= Request 1 =
Translate the following sentence from the article on Séamas MacAnnaidh into French: "Having enjoyed a successful career in the literary world, he has been living back home in Fermanagh for the past 20 years, where he continues to write and bring the county’s history to life."
= Request 2 =
Reproduce the passage of the article on Séamas MacAnnaidh from "Séamas began what" to "for their ancestors." without alteration.

= Page =
## Begin
Love of Fermanagh’s past set Séamas on literary path

FROM his early days feeding his imagination with the stories of Fermanagh’s past, to become an internationally-renowned bi-lingual writer, Séamas MacAnnaidh is well known across Ireland and beyond for his way with words.

Having enjoyed a successful career in the literary world, he has been living back home in Fermanagh for the past 20 years, where he continues to write and bring the county’s history to life.

Séamas may not have been born in Enniskillen, but having moved to the county town as a young child, he was certainly reared ‘between the bridges.’


Séamas was five-years-old when his father Jimmy took up the job of the Munster and Leinster Bank, the former name for the Allied Irish Bank, beside the Royal Hotel on East Bridge Street. Along with his mother Ita and his two brothers and sister, the family moved in above the bank, where Séamas had a good overview of the happenings in the town.

“That was interesting, looking at all the comings and goings,” said Séamas, reflecting on what it was like growing up in the heart of the town, at time when there were still people living on the island.

“At that stage the Lucchesis still lived over the Golden Arrow, McHughs were there at the shop on East Bridge Street,” he continued. “So there was a small community of people still living in the town at that stage.”

Séamas began what would become a glittering career at Enniskillen Library, and still speaks fondly of his four years there.

“It was a grand place to be. You were meeting young and old, and it was a place where you had time to talk to people. People wanted help and information, and that’s what your job was,” he said, noting it wasn’t all about the books.

“People could be asking you what time were confessions in Derrylin, you wouldn’t know what you were going to be asked. You were meeting local people, you were meeting visitors, Americans looking for their ancestors.

“All that sort of thing. So I was learning as well.”


Séamas secured the job at the library after finishing his degree in English and Irish at the University of Ulster in Coleraine. The former St Michael’s PS and St Michael’s College pupil had already exhibited a literary flair even back then, and while looking for work after graduating, he published his first fiction novel, as Gaeilge.

That book was the renowned ‘Cuaifeach Mo Lon Dubh Buí’, which means ‘The Yellow Blackbird’. Borne out of Séamus’ imaginings while walking around Enniskillen thinking of its historical connections, it would become the first of around 20 books published by Séamus in the coming decades, both in English and Irish.

Séamus explained to the Herald he liked to write fiction in Irish, while he writes his non-fiction books in English.

“I do the creative writing in Irish, novels and short stories, and then I do local history and Irish history in English,” he said.

“When I started off Irish was like my secret language. I kept my diaries in Irish so I learned to express myself in that language, whereas with history you’re copying stuff out of old papers and the English is lovely. It’s easier to keep the two separate.”
## End
= Data shown =
## Begin
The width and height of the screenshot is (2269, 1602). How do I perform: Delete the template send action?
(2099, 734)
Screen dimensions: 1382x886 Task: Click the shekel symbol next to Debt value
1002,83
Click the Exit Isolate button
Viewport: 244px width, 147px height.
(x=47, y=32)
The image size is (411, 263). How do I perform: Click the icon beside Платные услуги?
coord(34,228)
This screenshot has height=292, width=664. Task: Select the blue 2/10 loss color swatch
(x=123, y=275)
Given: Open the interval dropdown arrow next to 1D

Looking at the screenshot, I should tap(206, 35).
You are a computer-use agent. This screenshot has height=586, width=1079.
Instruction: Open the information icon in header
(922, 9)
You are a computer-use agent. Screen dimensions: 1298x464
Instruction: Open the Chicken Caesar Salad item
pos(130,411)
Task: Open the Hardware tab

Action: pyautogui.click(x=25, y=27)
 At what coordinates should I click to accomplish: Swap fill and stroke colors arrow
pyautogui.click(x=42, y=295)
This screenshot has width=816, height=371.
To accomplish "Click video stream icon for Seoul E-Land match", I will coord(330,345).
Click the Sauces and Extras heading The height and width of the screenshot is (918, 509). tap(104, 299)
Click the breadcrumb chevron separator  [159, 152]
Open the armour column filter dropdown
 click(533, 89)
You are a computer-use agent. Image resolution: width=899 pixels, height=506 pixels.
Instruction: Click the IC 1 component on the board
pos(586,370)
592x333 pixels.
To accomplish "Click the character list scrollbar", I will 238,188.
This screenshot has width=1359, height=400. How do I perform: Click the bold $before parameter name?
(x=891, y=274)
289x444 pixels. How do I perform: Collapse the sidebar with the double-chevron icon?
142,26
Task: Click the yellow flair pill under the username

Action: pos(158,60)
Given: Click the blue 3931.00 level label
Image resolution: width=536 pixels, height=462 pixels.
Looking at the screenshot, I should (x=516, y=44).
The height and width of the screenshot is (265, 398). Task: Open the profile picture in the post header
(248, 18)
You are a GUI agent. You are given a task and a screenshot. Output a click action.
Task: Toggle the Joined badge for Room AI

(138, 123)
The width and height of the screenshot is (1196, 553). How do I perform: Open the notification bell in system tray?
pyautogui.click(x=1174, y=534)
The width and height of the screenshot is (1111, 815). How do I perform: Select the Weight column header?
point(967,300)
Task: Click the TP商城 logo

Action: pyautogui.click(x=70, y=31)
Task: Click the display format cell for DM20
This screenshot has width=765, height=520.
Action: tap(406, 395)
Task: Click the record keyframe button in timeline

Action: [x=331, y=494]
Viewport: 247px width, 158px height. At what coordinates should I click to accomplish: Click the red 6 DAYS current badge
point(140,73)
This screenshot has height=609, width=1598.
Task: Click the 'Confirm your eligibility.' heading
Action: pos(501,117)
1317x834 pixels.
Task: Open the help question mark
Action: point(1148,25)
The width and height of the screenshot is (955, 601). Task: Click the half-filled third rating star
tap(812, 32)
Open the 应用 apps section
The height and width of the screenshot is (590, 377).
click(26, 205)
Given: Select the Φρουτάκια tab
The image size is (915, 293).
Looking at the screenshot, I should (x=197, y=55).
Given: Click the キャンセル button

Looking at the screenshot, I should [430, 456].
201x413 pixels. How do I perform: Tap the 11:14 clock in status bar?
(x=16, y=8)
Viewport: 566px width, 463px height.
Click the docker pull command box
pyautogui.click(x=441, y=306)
## End
= Task answer 1 =
Après une carrière couronnée de succès dans le monde littéraire, il vit de nouveau chez lui, dans le Fermanagh, depuis 20 ans, où il continue d'écrire et de faire revivre l'histoire du comté.

= Task answer 2 =
Séamas began what would become a glittering career at Enniskillen Library, and still speaks fondly of his four years there.

“It was a grand place to be. You were meeting young and old, and it was a place where you had time to talk to people. People wanted help and information, and that’s what your job was,” he said, noting it wasn’t all about the books.

“People could be asking you what time were confessions in Derrylin, you wouldn’t know what you were going to be asked. You were meeting local people, you were meeting visitors, Americans looking for their ancestors.